What is interesting, though somewhat depressing, is the range of views of those who posted comments. Several of those betrayed a very weird understanding of what mainstream media is. Juan Luis wrote: “I really don’t see any difference with real old media… Or do you really think that advertisers don´t pay for reviews and articles in all sort of magazines,newspapers, tv, radio etc… Has the blogosphere more credibility than the CNN or Car&Driver??” Another: “Do you listen the radio? If you do then you’ve probably heard this type of advertising 1,000 times per day, when the host’s voice tells you about a product or service which they endorse and love. Ever read magazines? Then you’ve seen this kind of coverage all the time– when a major advertiser spends major dough, editorial coverage is all but ensured. Obviously it’s unseemly in many regards, especially if someone is running a tech blog and the advertisers are tech bloggers. But, if this website for example had a post by Marshall or Michael saying that he refi’d his mortgage through Ditech, and he had a positive experience, and that he’s being paid to write this post, I don’t think I would have a real problem with it. Using the cred you’ve gained from blogging to endorse a product is not that awful.”

Others pointed to blog sponsorship and ads as a sign this day has already come: “Product placement is everywhere and it’s already been happening for free in the Blogosphere since its inception. The only difference is that now a handful of people will make a few dollars off it … go to almost any bloggers site and you’ll see an ad already on there, including the sponsors of this page.

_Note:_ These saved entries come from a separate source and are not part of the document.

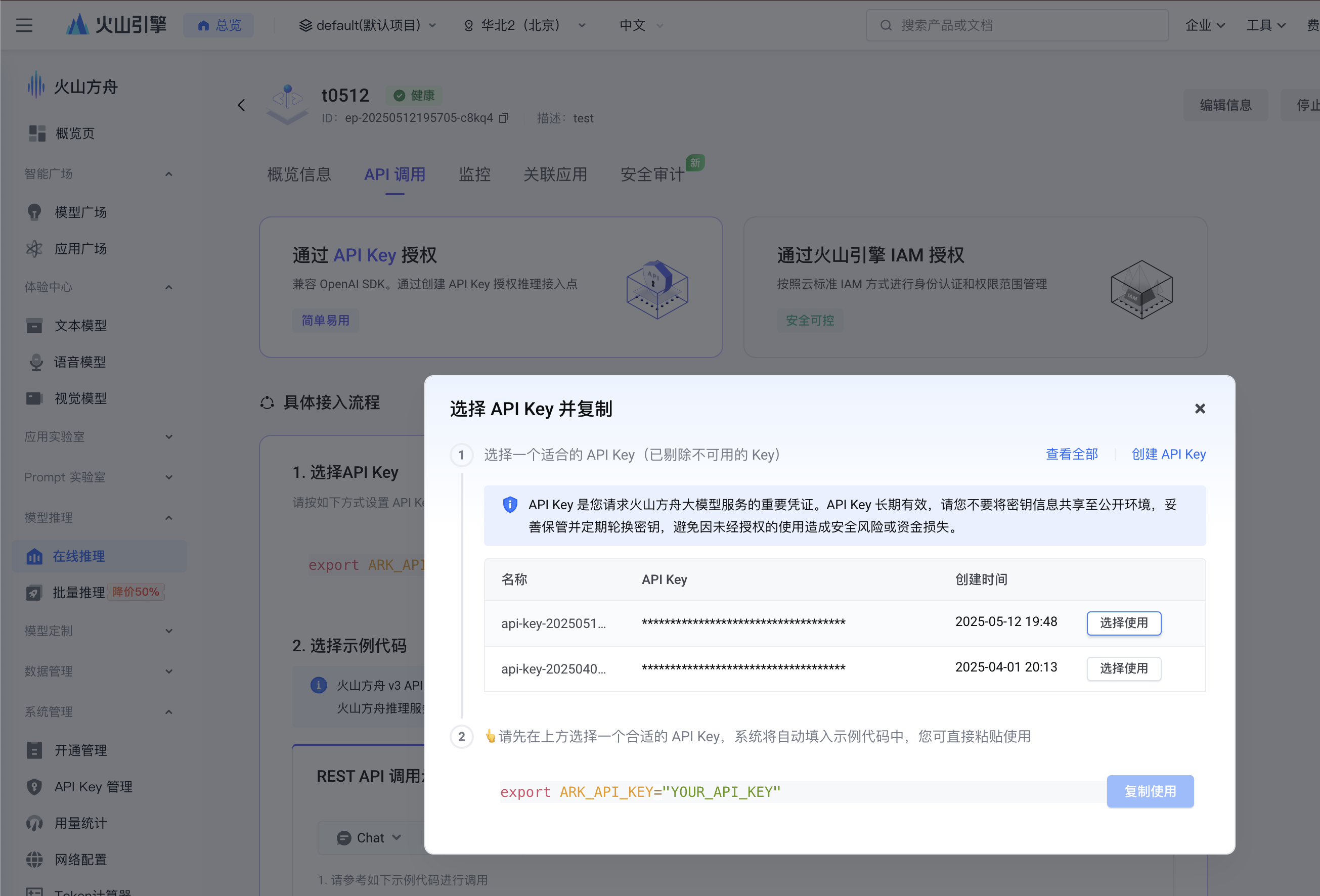Close the 选择 API Key dialog
Image resolution: width=1320 pixels, height=896 pixels.
pyautogui.click(x=1200, y=409)
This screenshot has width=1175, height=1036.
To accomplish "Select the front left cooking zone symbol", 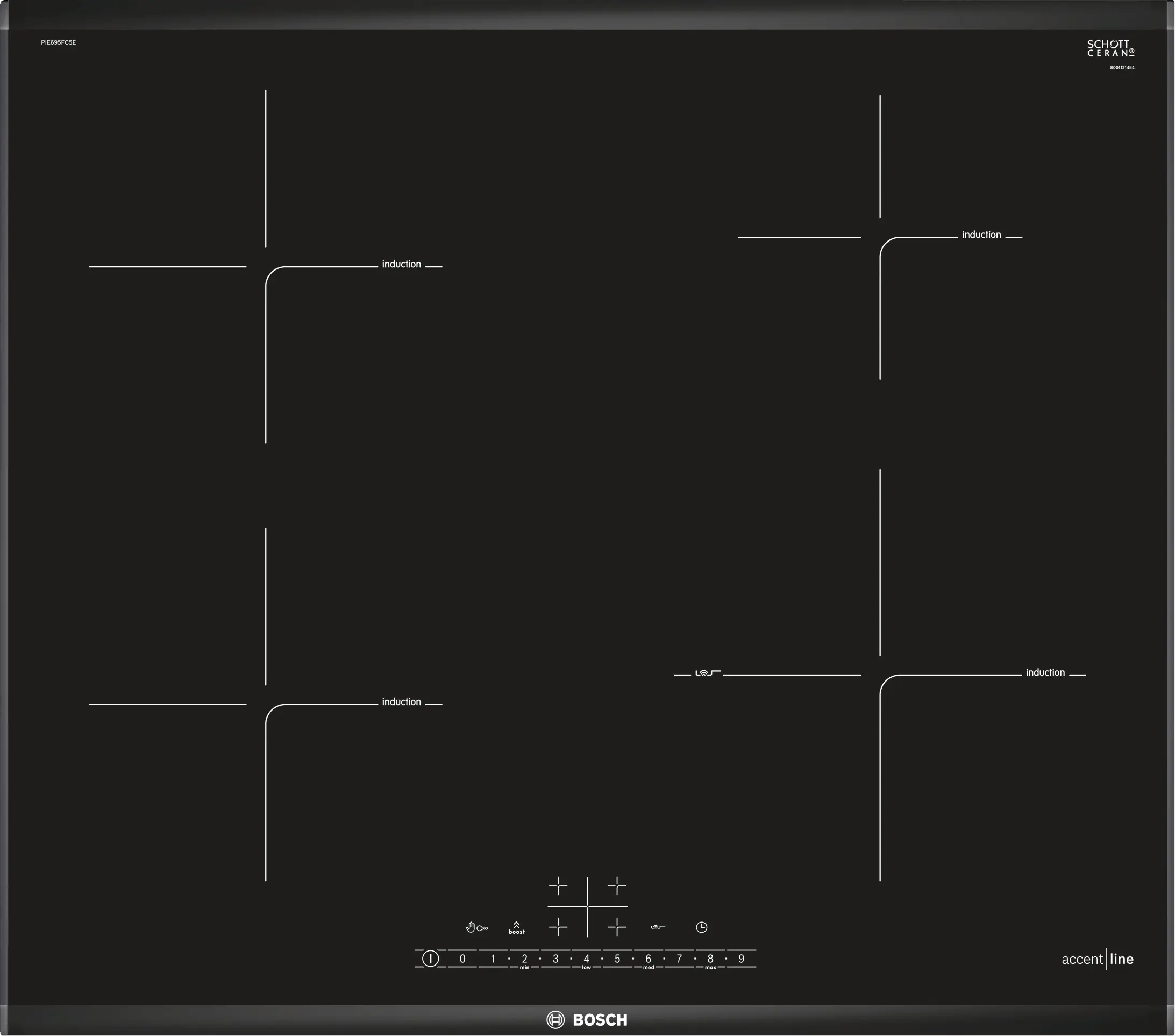I will (x=558, y=927).
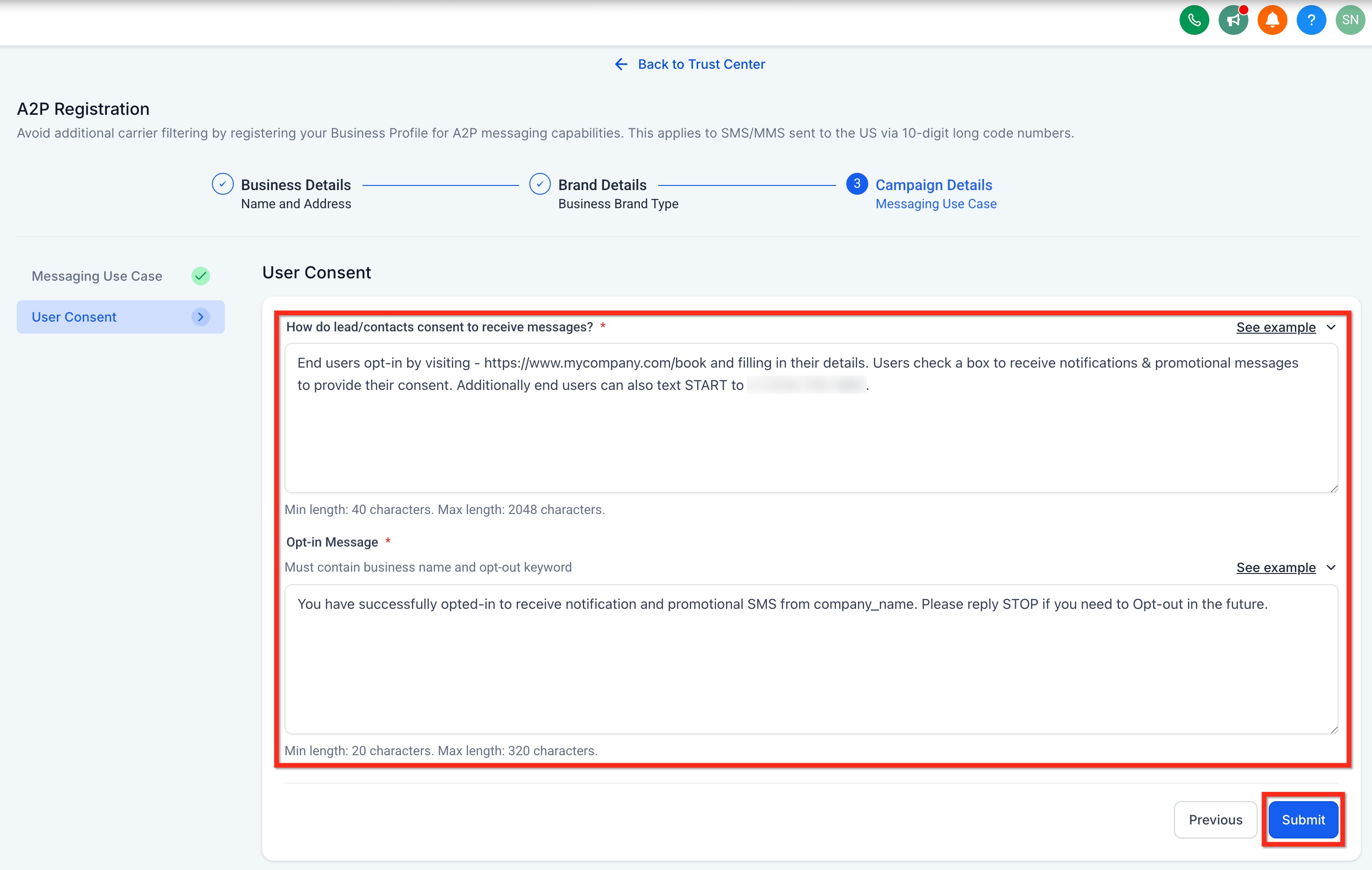Open the SN user avatar menu

coord(1350,20)
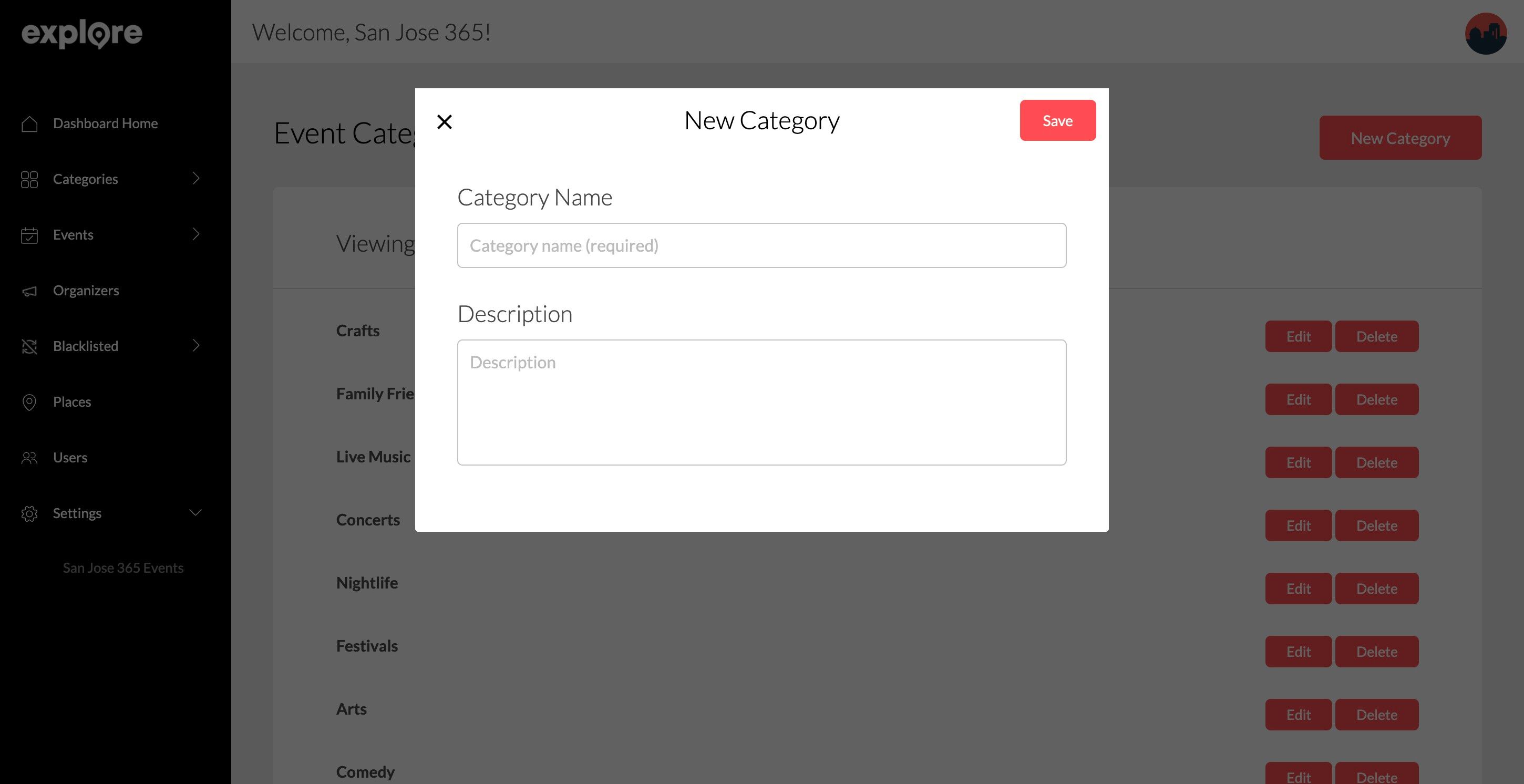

They pay for ads here becaise it gets traffic – and exposire is what advertisers pay for.” (Sorry, haven’t corrected all the grammar here.) Another: “Why is it ethical to put Google Adwords in your blog, and it’s not ethical to write a paid post from time to time (provided that you openly disclose at the beginning of the post that the post is advertising).”

Others pointed to the widely perceived venality of some bloggers who only write about products that they get freebies of: “And allready there are a lot of bloggers who receive gifts and products to review them.This is the same as paying, or not? Perhaps this could be a more transparent way to get relations between bloggers and advertisers.”

OK. I acknowledge there are some gray areas here, born out of the fact that bloggers need to make money, and advertising is the obvious way to do it. This is no different from old media. What is different is that there are none of the usual Chinese walls that keep editorial and advertising apart (in theory), so that journalists are not influenced by, or even aware of, the advertisers that are buying ads next to their copy. True, these lines can get blurry, especially on radio and in “advertorials”, but they do exist. Blogs that carry ads are not Hollywood stars wearing company products as endorsement; they are a continuation of MSM’s advertising. Every ad is (or should be) clearly marked as sponsorship or ad. Of course, the proof is in the pudding; Will that site be objective about that sponsoring company in its writing, and, if it is, will the sponsor see that as a betrayal of sponsorship?

In MSM, individual journalists are sought after and influenced into writing about a product, but a good journalist — hell, a real journalist — will never write anything other than a fair, detached and balanced review of the product. There is no cash in exchange for reviews in old media; well, none that I know of. If bloggers aspiring to replace old media don’t know that, they need to. Otherwise the blogosphere truly is riding to hell.

There’s another point here. The very debate about this seems to me to be different to the kind of debate we’d have seen in the blogosphere a year or 18 months ago. It’s a much more pragmatic debate now, less utopian, less principled. As one commenter wrote: “If your writing is not objective enough, people are gonna know that you’re probably getting paid, and over time they’ll be less inclined to stay subscribed to your blog: which means that in the end it’ll all balance out.” While I would have said that would have been true a couple of years ago, I’m not so sure now.